Wednesday, August 06, 2008

What Do I Want?

Today I filled out the survey about maintaining weight loss that the (insert name of study that I can't remember right now here) Study sends me every year. I was proud to report that for the 5th year in a row I maintained my weight loss (within 5 pounds is their mainenance criteria, but I actually didn't deviate at all).

The survey contains hundreds of well thought out questions, about how and how much you eat, exercise, portion sizes, if you are usually hungry all the time, questions to measure your stress and anxiety levels, etc. But what gave me pause this year, like last year, was the question "Are you currently trying to lose weight?" I answered "Yes," since I kinda sorta am. But let's be honest here: I'm actually sabotaging myself daily.

Let's take today for example. I rode my bike to and from the train station (on the San Francisco side) for a total of 5 miles of biking (good). I did not go to the gym, partly because my gym buddy was too busy and partly because I'm lazy and partly because I justified it saying my bike ride was good enough (not even close) (bad). I ate dessert at lunch, even though it wasn't that tasty. I ate a lot of chocolate covered peanuts from the mini-kitche. I drank two cups of coffee. I did not get enough sleep.

This kind of day bears little resemblance to the days that made me lose fourty pounds in the first place. I know what to do in order to low weight, but I'm not doing it. Why not? I don't really know. I wish I knew how to find out.

4 comments:

Andre Alforque said...

Maybe just plug away at ideas and solutions until you find one that sticks? It's a brute force approach for sure, but at least you'll be proactively looking for the reason(s).
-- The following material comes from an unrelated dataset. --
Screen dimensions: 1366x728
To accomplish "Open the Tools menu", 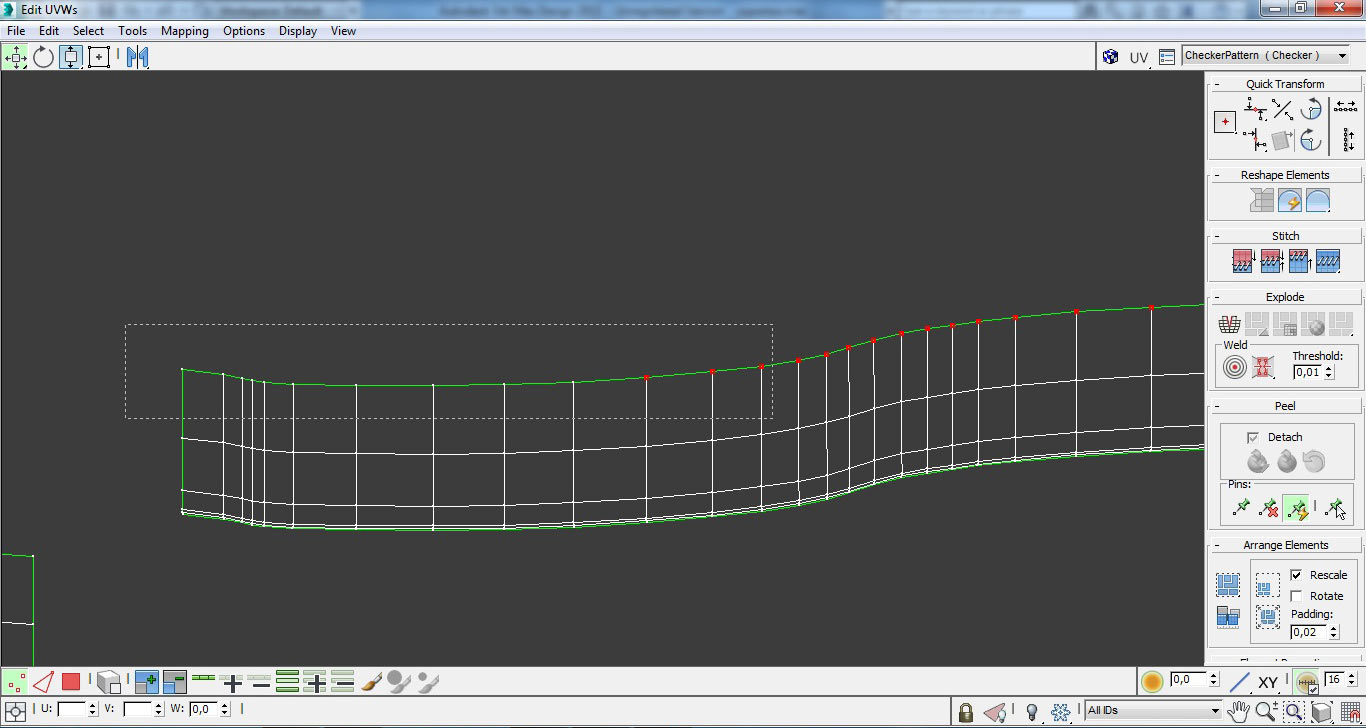I will [x=132, y=31].
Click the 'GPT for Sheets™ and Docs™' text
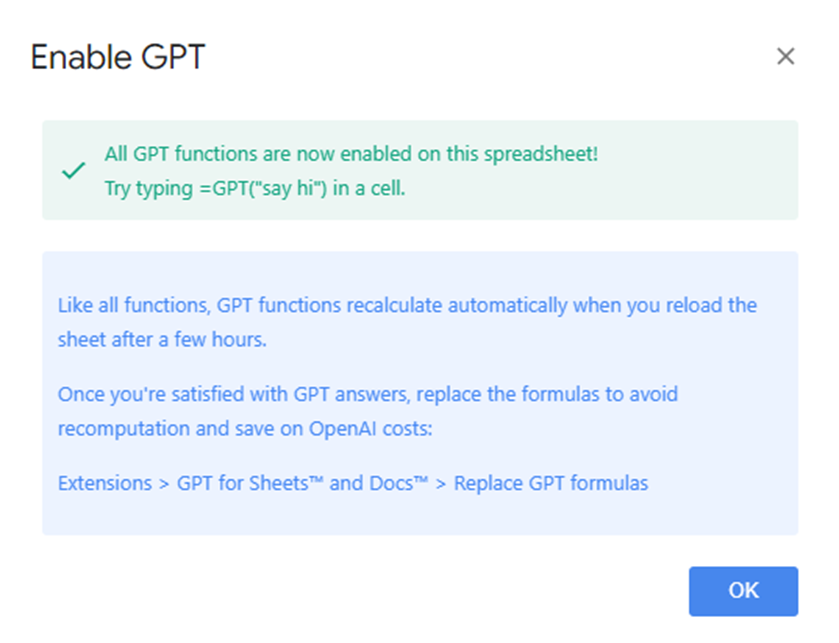The width and height of the screenshot is (839, 643). [302, 483]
For me, it's the idea that all of this working out will never amount to having a sculpted body because I don't train vigorously enough and I don't take my diet seriously. I combat it by being content with being toned.

Unknown said...

Ideas and solutions to the "how do I get myself to not eat donuts at breakfast" problem? (today's first transgression)

I don't have any ideas, is the problem. Well, aside from the "donuts taste good, eating whatever I want to is nice" one.

Just like you, I am content. The trade off for a little softness is being able to eat whatever I want. That's not so bad. I just wish I could either (1) want to be thinner badly enough to take the necessary steps to be thinner, or (2) be truly satisfied with the status quo and stop frowning in the mirror every other day. :/

Speedy said...

Losing weight is hard and stressful. If there are already a lot of stresses in your life, then it is just overwhelming. I did the same thing yesterday. I ate a ton of those choloate peanuts. I don't remember them tasting that good before. It was totally stress eating.

What I found is helpful and less stressful is to focus on one positive thing to do each day (or each week if that is better for you) that helps you toward your goal: sleep 8.5 hours tonight, eat 5 malt balls as my dessert of the day, drink 2 waterbottles of water, run 3 miles, choose fruit when I'm hungry... The key thing is to make it one healthy goal. This way it takes off a lot of the underlying pressure we place on ourselves to be "good". It gives us something specific to focus on so the other goals don't vie for our attention all the time. One goal is much less stress than many goals.

HUGS!

Andre Alforque said...

Ideas and solutions for the last paragraph: not doing what you need to in order to lose weight. Or maybe that's not what you were asking?

I used to wonder why I didn't hit the gym frequently despite having a membership (at the beginning I would just use my membership for taking a shower in the morning). I went through various ideas: embarrassment of the low weights I would use; embarrassment of my cycling clothes/ thin appearance; too lazy; too tired/ sleepy; et cetera. In the end it boiled down to the lack of accomplishment: I never gain muscles like body builders, I just get toned. It's not that I wanted to look like that, but having a six pack would be nice. Alas, it's not meant to be.